═══ ИСТОЧНИК ═══

Война поощряет тему коллективной вины. Писатель Виктор Еврофеев пишет, что сейчас русская вина, казалось бы, лежит на поверхности, но на самом деле находится в исторической глубине, потому что вытеснение вины из сознания давно стало для русского человека автоматическим явлением. Выталкивание вины наружу превратилось в русский национальный спорт, и русские люди склонны считать, что сильному человеку негоже просить прощения.
ВИКТОР ЕРОФЕЕВ ⟩ В поисках русской вины (3)
Моя бабушка, Анастасия Никандровна, была розовощекой красавицей. Но и красавицам, бывает, случается разбивать чашки. Голубая чашка выскочила у нее из рук, упала на кухонный пол и разбилась, разлетелась на осколки, и только отломанная ручка лежала в стороне в своей бесцельной целостности.
Моя бабушка никогда не говорила: я разбила чашку. Она именно так и говорила: чашка разбилась. Как будто чашка могла разбиться сама по себе. Она, конечно, могла разбиться случайно, так, собственно, оно и было, я представляю себе бабушку, которая в отчаянии, в каком-то порыве ярости (у нее был крутой характер) нарочно бы разбила чашку, но я не представляю ее решившей повиниться: я разбила чашку.
Наказание переполняет бытие
В этой разбитой чашке концентрируется понятие русской вины и категорический отказ от ее признания. В чем тут дело? Наверное, в том, что наказание за содеянное преступление в России не соответствует самому преступлению. Наказания всегда больше, оно, как тесто, лезущее из кастрюли, переполняет бытие. Почему больше? Не потому ли, что чашка в бедной семье - это ценность, а бедность - порок России? Если я уничтожил семейную ценность, я совершил семейное преступление и буду нести за него наказание, но откупиться, купить новую чашку я не могу - у меня нет для этого достаточно средств.

═══

- **ЗАДАНИЕ 1**: Выпишите из текста о русской вине все вопросительные предложения.
- **ЗАДАНИЕ 2**: Подхватите текст о русской вине и продолжите его с места, где он обрывается.
Следующие строки — самостоятельный материал, не связанный с текстом о русской вине.

═══ ПРЕДОСТАВЛЕННЫЕ ДАННЫЕ ═══

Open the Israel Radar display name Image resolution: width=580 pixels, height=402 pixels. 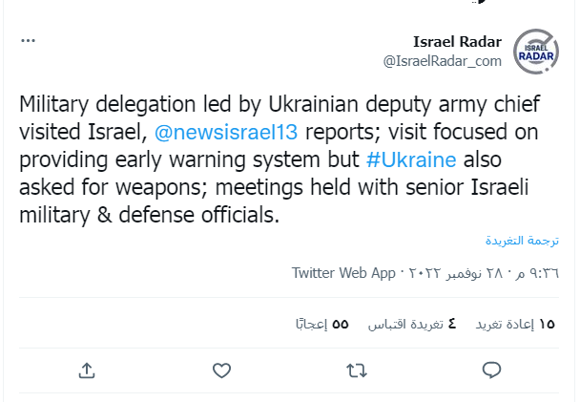tap(457, 41)
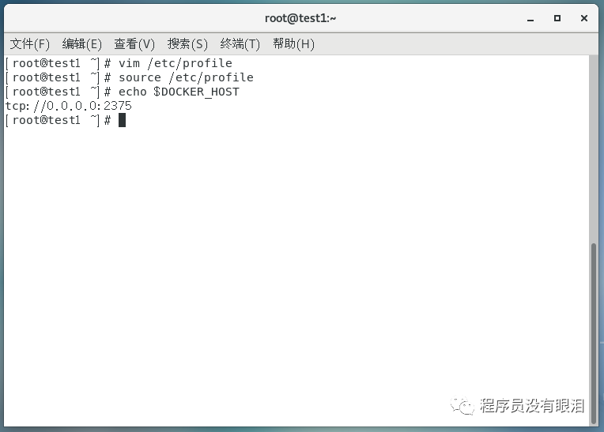Click the empty scrollbar track above thumb
604x432 pixels.
pyautogui.click(x=594, y=149)
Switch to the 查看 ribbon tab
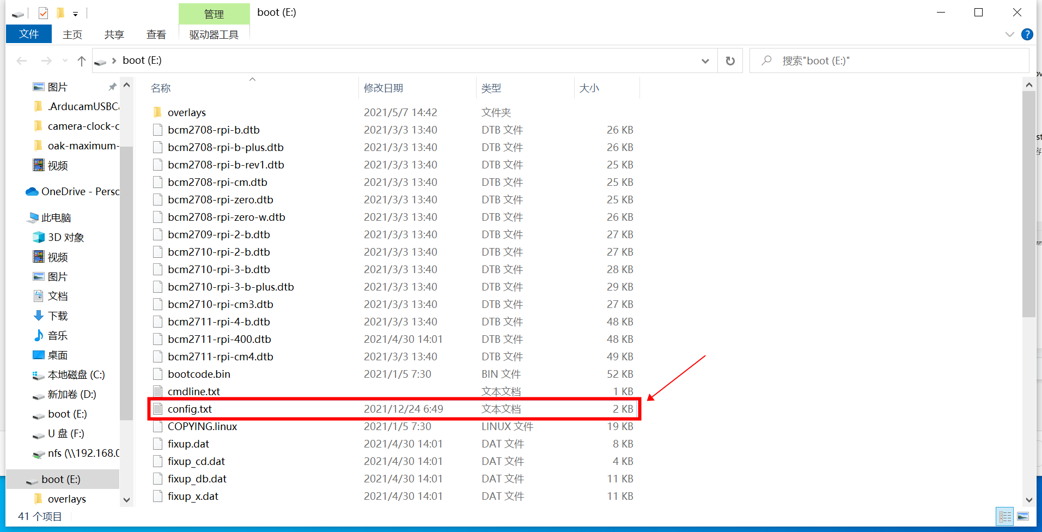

═══

- **ОЖИДАЕМЫЙ ОТВЕТ 1**:
В чем тут дело?
Почему больше?
Не потому ли, что чашка в бедной семье - это ценность, а бедность - порок России?

- **ОЖИДАЕМЫЙ ОТВЕТ 2**:
Что касается бедности, то достаточно вспомнить парадоксальность бабушкиного жилья. Она жила на Моховой улице, географически в правом крыле музея Калинина. Это было так близко от Кремля, что просто ближе не бывает. Это было странное помещение. К музею Калинина оно не имело непосредственного отношения, эта была как бы его пристройка. Несмотря на разительную близость к Кремлю, у бабушки в ее однокомнатной квартирке не было канализации. Вода была, вода текла из бронзового крана, а вот канализации не было. И не было уборной. За занавесочкой я писал в большое ведро. Потом все это выносилось во двор.
Итак, я перекладываю вину если не на другого, то на саму чашку - она выскочила из моих рук и разбилась. Вытеснение вины из сознания стало для русского человека автоматическим явлением. Из-за разбитой чашки он может потерять все. Обвинение в том, что ты разбил чашку, может перекинуться на все остальные сферы бытия. Недаром в русском бытовом разговоре очень часто оперируют понятиями всегда-никогда.
Извиняются только интеллигенты
«Ты всегда плохо моешь руки перед едой, ты никогда не здороваешься с моей половиной семьи». Разбитая чашка - это, в сущности, путь к расстрелу. Ты можешь пройти его до конца, но можешь и сохранить себе жизнь - все зависит от произвола случая. Выталкивание вины вовне - русский национальный спорт. Брать ответственность за разбитую чашку может только дурак. Сильные люди не склонны просить прощения. Неужели никто из русских не извиняется, кроме интеллигентов? Нет, есть случаи, когда русский извиняется. Если в автобусе он наступит вам на ногу, он может буркнуть «извините», хотя может и не буркнуть.
От разбитой чашки до государственной измены - путь недалек. При Сталине в годы большого террора лучше тоже было не признаваться в надуманном следователем преступлении. Арестантов били, пытали, чтобы они признались в вине, или пугали, что посадят всю семью. Кто кололся, не выдержав пыток, того расстреливали. Кто не кололся, тоже расстреливали. Но не всегда, можно было счастливчикам отправиться в Гулаг.
Вот почему зазвучавшая в перестройку тема покаяния, быстро заглохла. Никто не хотел каяться. А что на Западе? Так насчет разбитой чашки? Получше несколько. Но и в России есть исключения насчет признания вины. В песне, одной из самых популярных в России, можно, оказывается, спросить: виновата ли я, что люблю? И на этот вопрос сказать, что виновата во всем. Но это те безмерные спонтанные чувства, которые нахлынули на русскую женщину, и она не столько повинилась, сколько возгордилась.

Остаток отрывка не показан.